THE DATA:
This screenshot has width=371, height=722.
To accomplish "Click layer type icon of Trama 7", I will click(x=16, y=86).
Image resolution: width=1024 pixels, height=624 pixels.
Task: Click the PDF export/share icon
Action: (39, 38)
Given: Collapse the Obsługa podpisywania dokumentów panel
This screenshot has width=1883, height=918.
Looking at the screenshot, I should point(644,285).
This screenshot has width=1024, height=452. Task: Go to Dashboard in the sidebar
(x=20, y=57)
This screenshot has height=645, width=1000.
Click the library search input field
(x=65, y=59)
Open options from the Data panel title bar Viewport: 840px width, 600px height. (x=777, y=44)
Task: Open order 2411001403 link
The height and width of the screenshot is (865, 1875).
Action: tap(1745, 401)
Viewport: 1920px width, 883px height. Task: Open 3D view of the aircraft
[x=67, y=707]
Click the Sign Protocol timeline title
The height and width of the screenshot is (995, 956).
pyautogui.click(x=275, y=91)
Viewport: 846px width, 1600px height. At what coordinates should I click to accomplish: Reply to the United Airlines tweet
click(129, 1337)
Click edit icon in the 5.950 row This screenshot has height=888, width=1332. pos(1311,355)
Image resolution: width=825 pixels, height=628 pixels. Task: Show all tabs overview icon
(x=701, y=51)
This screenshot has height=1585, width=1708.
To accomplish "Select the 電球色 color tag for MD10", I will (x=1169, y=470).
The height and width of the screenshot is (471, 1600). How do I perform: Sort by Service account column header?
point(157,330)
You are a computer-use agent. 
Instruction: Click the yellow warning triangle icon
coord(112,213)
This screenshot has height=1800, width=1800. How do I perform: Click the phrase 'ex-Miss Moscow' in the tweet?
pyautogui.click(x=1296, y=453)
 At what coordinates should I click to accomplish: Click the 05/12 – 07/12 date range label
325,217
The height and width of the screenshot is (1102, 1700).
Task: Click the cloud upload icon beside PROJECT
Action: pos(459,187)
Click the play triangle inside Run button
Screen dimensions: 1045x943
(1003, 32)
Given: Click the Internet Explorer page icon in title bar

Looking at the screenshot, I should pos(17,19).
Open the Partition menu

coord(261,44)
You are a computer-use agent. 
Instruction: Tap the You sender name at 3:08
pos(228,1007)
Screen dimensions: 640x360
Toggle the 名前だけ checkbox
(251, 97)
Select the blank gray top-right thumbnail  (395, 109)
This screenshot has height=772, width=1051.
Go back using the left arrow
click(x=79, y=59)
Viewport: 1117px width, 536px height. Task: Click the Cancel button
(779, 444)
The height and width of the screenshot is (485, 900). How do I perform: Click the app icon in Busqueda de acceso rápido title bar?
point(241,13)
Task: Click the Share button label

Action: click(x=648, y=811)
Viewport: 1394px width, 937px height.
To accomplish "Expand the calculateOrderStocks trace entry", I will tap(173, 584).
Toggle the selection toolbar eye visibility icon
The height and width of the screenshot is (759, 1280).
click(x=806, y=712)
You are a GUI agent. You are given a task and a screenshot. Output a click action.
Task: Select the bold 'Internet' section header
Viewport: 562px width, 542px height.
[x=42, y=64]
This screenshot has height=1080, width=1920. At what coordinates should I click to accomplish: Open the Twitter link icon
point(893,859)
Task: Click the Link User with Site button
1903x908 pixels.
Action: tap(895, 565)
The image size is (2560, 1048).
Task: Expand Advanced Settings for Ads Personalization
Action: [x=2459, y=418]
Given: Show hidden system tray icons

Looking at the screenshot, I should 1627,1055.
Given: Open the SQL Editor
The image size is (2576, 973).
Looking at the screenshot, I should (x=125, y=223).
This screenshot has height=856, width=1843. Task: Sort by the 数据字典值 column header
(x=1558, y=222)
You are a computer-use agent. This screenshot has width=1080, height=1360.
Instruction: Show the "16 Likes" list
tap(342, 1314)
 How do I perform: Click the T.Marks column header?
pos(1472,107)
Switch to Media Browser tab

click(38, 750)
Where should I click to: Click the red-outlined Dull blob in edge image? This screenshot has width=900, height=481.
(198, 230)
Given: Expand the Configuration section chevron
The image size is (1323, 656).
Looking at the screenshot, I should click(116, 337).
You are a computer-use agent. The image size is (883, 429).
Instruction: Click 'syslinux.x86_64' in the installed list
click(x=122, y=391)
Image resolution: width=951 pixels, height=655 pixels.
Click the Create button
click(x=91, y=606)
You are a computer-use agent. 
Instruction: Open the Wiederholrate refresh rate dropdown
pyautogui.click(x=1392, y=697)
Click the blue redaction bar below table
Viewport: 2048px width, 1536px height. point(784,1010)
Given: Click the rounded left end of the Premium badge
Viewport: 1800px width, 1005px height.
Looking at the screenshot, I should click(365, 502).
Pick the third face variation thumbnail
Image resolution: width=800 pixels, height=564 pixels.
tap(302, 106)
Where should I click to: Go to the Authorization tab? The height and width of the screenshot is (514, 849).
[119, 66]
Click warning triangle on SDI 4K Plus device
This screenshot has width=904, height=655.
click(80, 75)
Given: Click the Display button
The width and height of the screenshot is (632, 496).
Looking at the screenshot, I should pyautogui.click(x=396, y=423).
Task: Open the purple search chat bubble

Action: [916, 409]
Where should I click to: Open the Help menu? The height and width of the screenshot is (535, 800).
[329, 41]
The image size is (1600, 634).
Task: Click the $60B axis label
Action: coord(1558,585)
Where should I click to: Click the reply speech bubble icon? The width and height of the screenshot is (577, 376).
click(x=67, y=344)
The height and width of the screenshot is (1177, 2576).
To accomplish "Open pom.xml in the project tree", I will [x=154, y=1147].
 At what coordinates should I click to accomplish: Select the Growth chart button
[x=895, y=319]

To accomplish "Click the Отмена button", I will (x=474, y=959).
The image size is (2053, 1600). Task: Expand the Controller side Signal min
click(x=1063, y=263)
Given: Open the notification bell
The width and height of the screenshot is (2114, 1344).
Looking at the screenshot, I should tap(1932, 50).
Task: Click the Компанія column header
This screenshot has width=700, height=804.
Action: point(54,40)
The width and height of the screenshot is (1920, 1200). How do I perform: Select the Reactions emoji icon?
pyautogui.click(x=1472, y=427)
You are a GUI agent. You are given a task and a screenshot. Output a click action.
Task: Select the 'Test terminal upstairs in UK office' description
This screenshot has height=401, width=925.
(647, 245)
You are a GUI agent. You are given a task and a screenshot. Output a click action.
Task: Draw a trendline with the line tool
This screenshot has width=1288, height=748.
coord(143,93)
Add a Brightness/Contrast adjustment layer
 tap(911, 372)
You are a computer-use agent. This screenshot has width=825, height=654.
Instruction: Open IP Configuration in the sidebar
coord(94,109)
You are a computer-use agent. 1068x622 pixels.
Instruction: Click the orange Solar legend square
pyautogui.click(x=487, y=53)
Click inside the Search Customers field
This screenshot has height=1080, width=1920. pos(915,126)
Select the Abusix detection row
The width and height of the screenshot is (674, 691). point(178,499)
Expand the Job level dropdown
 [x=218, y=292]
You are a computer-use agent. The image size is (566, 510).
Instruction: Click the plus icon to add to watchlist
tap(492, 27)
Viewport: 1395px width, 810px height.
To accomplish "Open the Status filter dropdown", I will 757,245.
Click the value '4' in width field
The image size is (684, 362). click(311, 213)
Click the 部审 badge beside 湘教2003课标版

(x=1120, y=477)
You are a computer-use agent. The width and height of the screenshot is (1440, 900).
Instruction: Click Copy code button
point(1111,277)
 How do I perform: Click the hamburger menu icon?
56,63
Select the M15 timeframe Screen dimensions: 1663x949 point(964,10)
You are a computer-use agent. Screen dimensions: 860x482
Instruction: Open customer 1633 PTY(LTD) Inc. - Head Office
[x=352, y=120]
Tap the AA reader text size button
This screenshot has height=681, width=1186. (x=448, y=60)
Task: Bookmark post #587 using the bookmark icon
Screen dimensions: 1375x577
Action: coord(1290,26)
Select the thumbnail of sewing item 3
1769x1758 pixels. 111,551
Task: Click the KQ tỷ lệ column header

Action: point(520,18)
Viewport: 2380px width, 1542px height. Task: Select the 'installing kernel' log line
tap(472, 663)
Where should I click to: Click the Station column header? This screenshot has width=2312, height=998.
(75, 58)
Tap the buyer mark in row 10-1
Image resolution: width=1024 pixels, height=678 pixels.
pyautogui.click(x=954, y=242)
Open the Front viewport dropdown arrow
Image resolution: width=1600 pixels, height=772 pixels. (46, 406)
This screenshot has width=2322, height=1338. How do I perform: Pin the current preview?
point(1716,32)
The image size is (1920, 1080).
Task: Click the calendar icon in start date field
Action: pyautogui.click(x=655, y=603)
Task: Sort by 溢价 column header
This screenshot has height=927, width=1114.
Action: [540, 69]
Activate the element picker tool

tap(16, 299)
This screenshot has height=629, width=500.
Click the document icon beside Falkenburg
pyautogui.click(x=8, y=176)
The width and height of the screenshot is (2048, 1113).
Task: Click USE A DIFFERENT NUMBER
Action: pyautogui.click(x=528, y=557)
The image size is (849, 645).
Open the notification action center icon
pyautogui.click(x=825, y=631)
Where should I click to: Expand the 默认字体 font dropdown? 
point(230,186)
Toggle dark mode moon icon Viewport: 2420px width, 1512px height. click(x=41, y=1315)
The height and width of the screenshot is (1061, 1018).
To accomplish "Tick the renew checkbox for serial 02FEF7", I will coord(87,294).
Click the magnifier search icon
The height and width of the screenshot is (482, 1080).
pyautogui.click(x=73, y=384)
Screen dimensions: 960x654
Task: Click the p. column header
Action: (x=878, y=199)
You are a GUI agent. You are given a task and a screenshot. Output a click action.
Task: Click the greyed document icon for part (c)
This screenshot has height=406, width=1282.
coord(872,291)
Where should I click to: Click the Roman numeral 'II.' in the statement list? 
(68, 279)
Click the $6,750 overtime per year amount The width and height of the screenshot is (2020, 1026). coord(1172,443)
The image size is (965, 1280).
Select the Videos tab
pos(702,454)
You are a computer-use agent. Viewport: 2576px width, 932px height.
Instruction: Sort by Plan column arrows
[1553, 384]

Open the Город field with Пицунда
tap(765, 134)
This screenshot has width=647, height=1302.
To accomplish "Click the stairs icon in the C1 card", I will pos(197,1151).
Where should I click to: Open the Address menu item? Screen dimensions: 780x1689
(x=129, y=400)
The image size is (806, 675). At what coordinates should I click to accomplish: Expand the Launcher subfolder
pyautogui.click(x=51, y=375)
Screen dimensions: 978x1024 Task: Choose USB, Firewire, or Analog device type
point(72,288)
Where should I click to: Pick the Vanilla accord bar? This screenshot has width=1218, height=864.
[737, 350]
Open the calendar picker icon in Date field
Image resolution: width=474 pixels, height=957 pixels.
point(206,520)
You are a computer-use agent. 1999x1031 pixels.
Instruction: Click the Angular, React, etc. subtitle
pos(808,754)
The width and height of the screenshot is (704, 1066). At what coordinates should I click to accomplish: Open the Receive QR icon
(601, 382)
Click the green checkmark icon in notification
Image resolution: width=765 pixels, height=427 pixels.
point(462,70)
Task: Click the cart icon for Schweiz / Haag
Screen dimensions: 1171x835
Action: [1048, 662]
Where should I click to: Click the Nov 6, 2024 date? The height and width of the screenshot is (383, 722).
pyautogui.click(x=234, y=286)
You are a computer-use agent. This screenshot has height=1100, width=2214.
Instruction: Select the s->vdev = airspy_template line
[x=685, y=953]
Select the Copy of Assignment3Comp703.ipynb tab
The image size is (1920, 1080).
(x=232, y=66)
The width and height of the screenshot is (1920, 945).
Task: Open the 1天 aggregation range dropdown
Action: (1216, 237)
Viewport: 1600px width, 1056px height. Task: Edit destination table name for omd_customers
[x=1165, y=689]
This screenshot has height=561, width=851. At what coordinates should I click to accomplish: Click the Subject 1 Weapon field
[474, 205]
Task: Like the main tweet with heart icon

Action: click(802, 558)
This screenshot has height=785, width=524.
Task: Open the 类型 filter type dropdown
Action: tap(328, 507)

TASK OBJECTIVE: Please copy the lines beginning at the line that has "Open the Partition menu" and stopping after the line that has "Action: click(x=648, y=811)", both included. Shift every coordinate in the answers up by 35 and leave all other text in those items as it is.

EXERCISE RESPONSE:
Open the Partition menu

coord(296,79)
You are a computer-use agent. 
Instruction: Tap the You sender name at 3:08
pos(263,1042)
Screen dimensions: 640x360
Toggle the 名前だけ checkbox
(286, 132)
Select the blank gray top-right thumbnail  (430, 144)
This screenshot has height=772, width=1051.
Go back using the left arrow
click(x=114, y=94)
Viewport: 1117px width, 536px height. Task: Click the Cancel button
(814, 479)
The height and width of the screenshot is (485, 900). How do I perform: Click the app icon in Busqueda de acceso rápido title bar?
point(276,48)
Task: Click the Share button label

Action: click(x=683, y=846)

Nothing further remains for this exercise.